Below is a block of records: output all of them exactly and leave out the pictures.

____

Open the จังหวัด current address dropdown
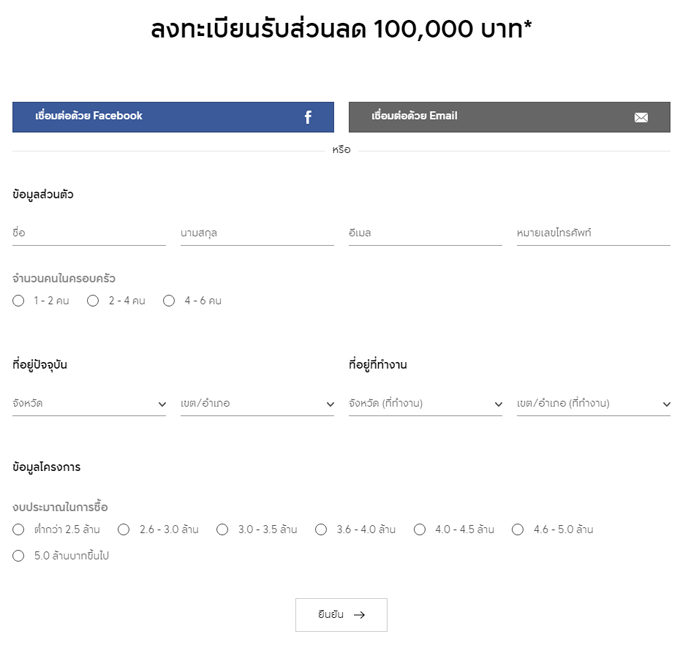 pos(89,403)
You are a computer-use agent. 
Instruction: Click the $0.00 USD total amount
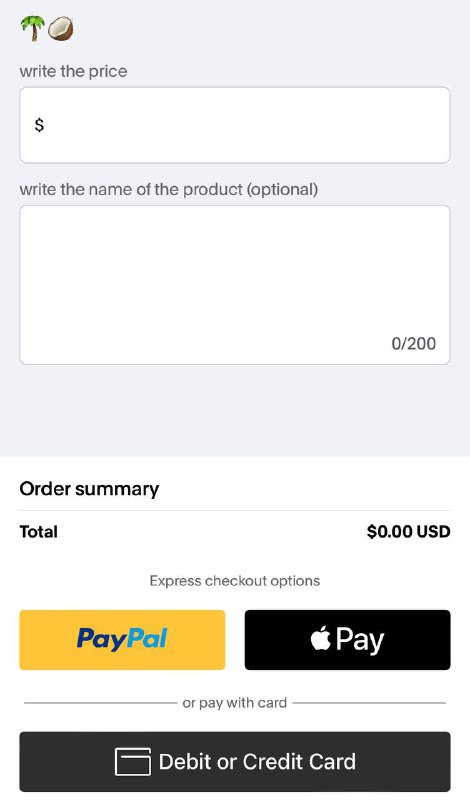(x=408, y=532)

____

- [SOLUTION TO THIS PROBLEM]
Open the จังหวัด current address dropdown
 pos(89,403)
You are a computer-use agent. 
Instruction: Click the $0.00 USD total amount
(x=408, y=532)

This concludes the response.